-- Start Source excerpt --
I'm having this weird problem which I have no idea how to solve and I would appreciate some help...
I'm running Windows 7 on multiple locally connected machines, which have MPICH (version 1.4.1p1) installed. I have checked that the standard cpi.exe example works on each machine. However, when testing it on multiple machines, I find a weird problem. Suppose I have three machines: localhost, HOST1, HOST2.
If I execute the following commands (from localhost)
mpiexec -n 2 -host HOST1 .\cpi.exe
mpiexec -n 2 -host HOST2 .\cpi.exe
mpiexec -n 2 -host HOST1 .\cpi.exe : -n 2 -host HOST2 .\cpi.exe
then they executes fine. However, if I swap the order of the hosts around from the last one, i.e
mpiexec -n 2 -host HOST2 .\cpi.exe : -n 2 -host HOST1 .\cpi.exe
then I get the following error:
Fatal error in PMPI_Bcast: Other MPI error, error stack:
PMPI_Bcast(1478)......................: MPI_Bcast(buf=0018FE48, count=1, MPI_INT
, root=0, MPI_COMM_WORLD) failed
MPIR_Bcast_impl(1321).................:
MPIR_Bcast_intra(1119)................:
MPIR_Bcast_scatter_ring_allgather(962):
MPIR_Bcast_binomial(213)..............: Failure during collective
MPIR_Bcast_scatter_ring_allgather(955):
MPIR_Bcast_binomial(189)..............:
MPIC_Send(66).........................:
MPIC_Wait(540)........................:
MPIDI_CH3I_Progress(402)..............:
MPID_nem_mpich2_blocking_recv(905)....:
MPID_nem_newtcp_module_poll(37).......:
MPID_nem_newtcp_module_connpoll(2656).:
gen_cnting_fail_handler(1739).........: connect failed - The semaphore timeout p
eriod has expired.
(errno 121)
In this latter case, if I turn the firewall off on HOST2, then it works. Unfortunately I have very little experience with firewalls and networking in general so I don't know how to resolve this.
The only thing I can figure out is that it's failing on the first collective MPI call (broadcast).
Please help!
-- End Source excerpt --
-- Start Extracted entries --
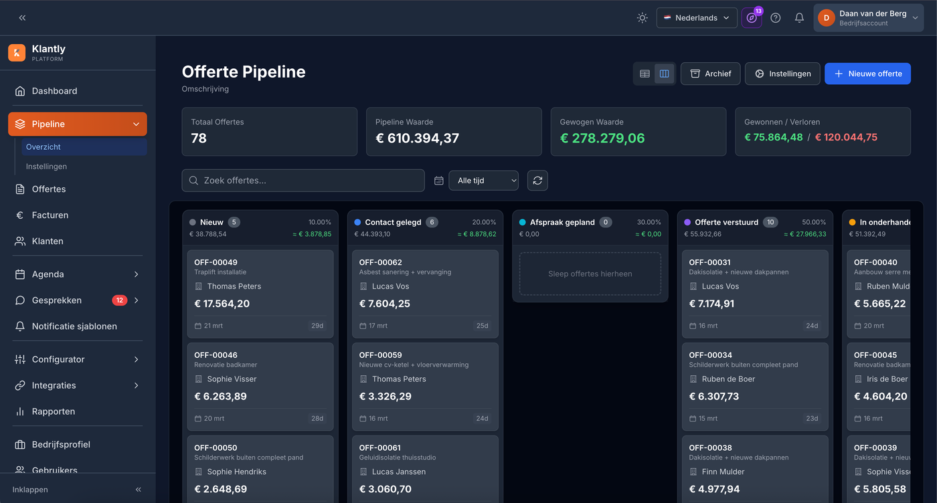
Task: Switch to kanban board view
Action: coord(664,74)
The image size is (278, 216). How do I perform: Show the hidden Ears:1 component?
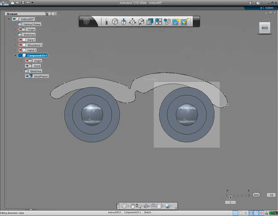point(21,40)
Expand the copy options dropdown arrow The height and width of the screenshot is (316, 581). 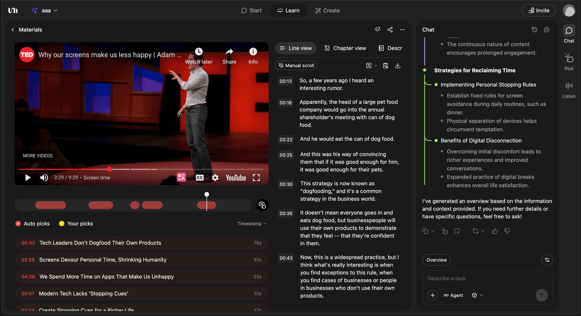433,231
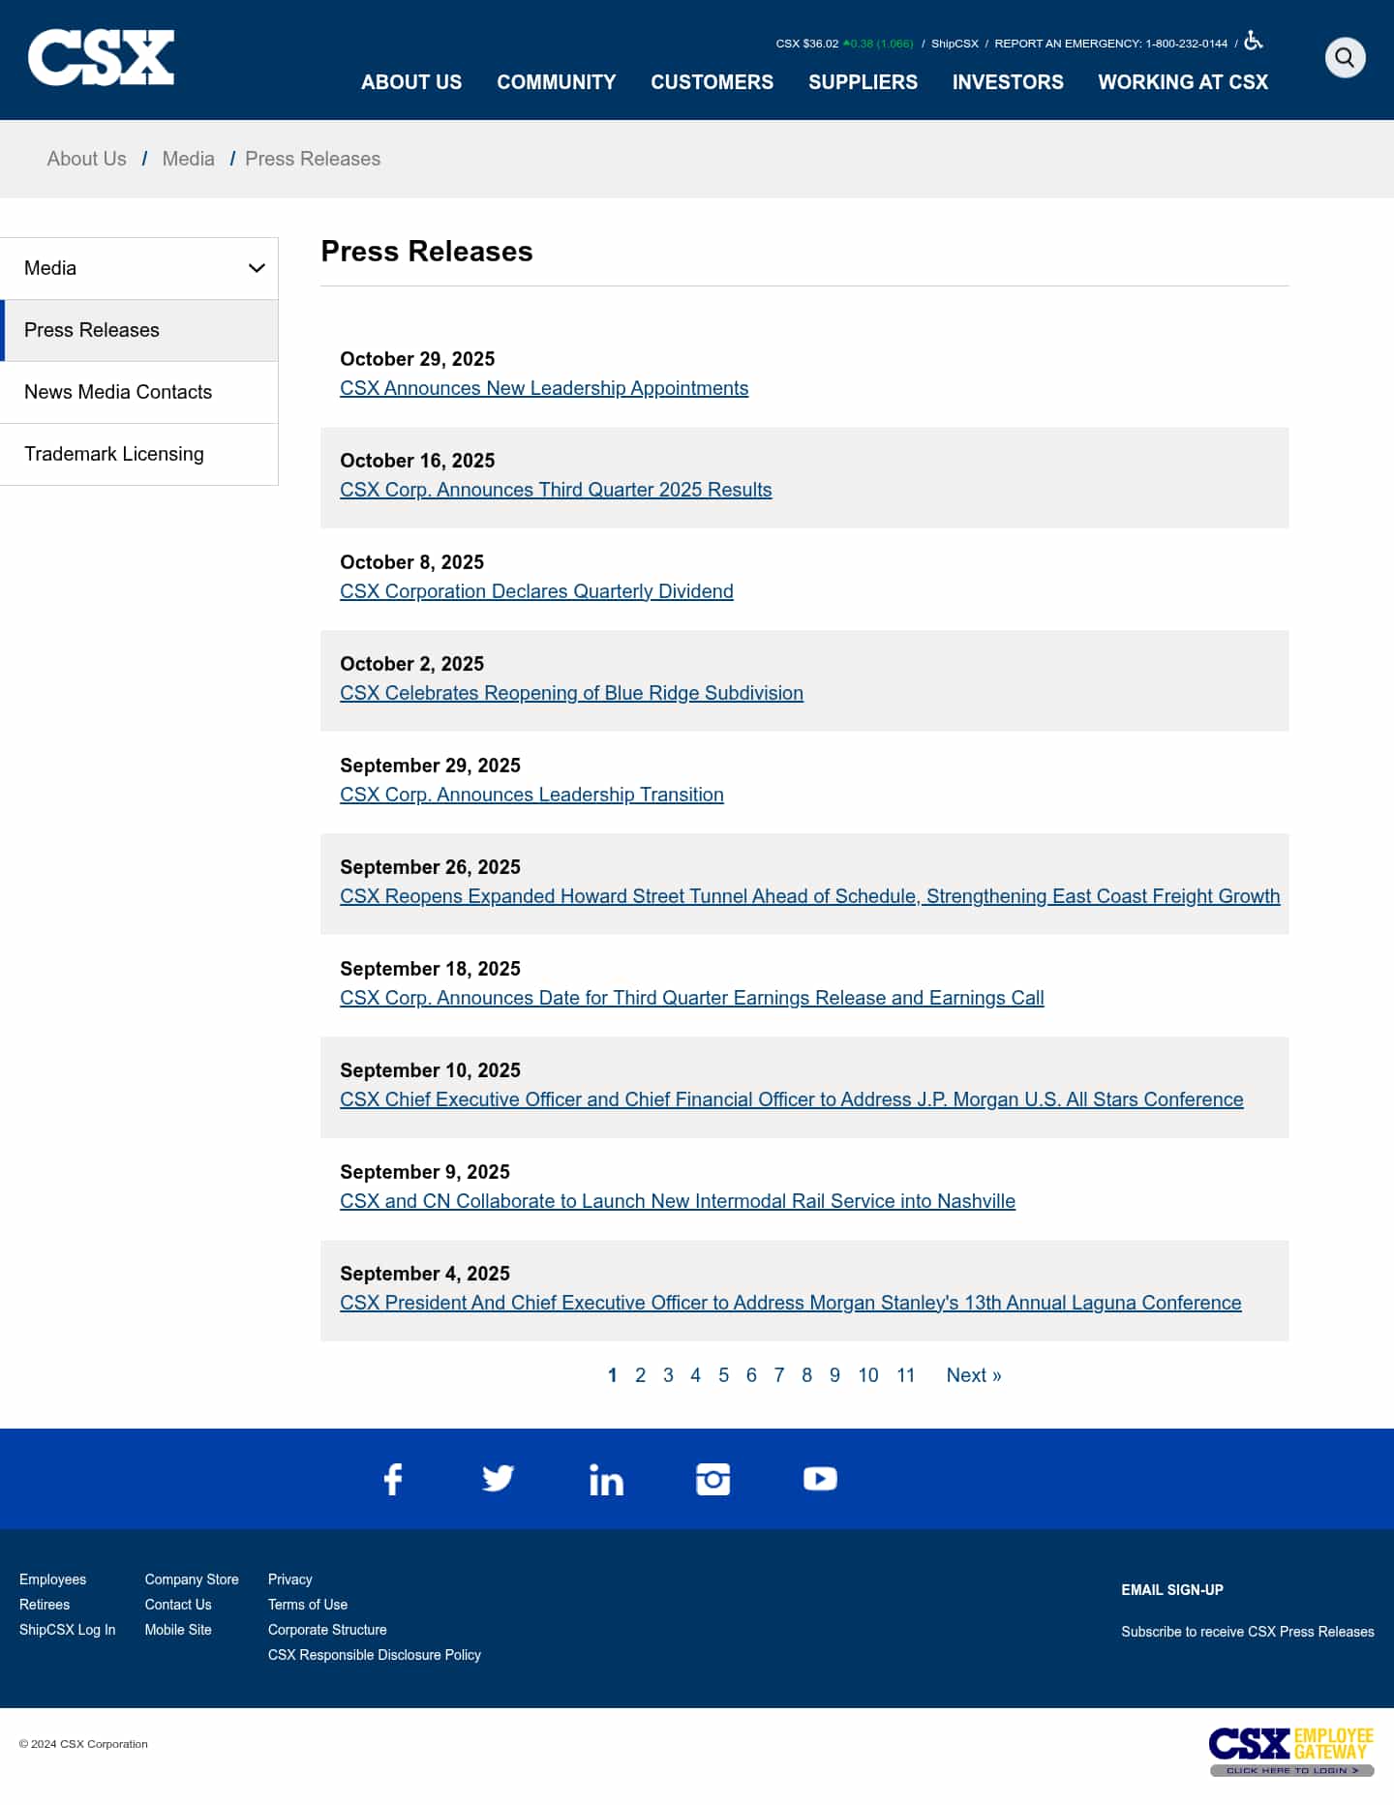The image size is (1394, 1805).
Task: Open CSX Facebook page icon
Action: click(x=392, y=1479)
-- End Extracted entries --
-- Start Extracted entries --
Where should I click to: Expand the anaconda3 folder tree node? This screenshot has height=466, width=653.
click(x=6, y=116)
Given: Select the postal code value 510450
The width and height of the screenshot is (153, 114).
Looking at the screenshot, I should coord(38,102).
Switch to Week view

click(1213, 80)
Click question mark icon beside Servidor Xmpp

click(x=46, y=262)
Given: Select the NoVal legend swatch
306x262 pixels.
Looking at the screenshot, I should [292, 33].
-- End Extracted entries --
== Given exercise ==
Which mpiexec command lines appear in the MPICH post above? List every one.

== The result ==
- mpiexec -n 2 -host HOST1 .\cpi.exe
- mpiexec -n 2 -host HOST2 .\cpi.exe
- mpiexec -n 2 -host HOST1 .\cpi.exe : -n 2 -host HOST2 .\cpi.exe
- mpiexec -n 2 -host HOST2 .\cpi.exe : -n 2 -host HOST1 .\cpi.exe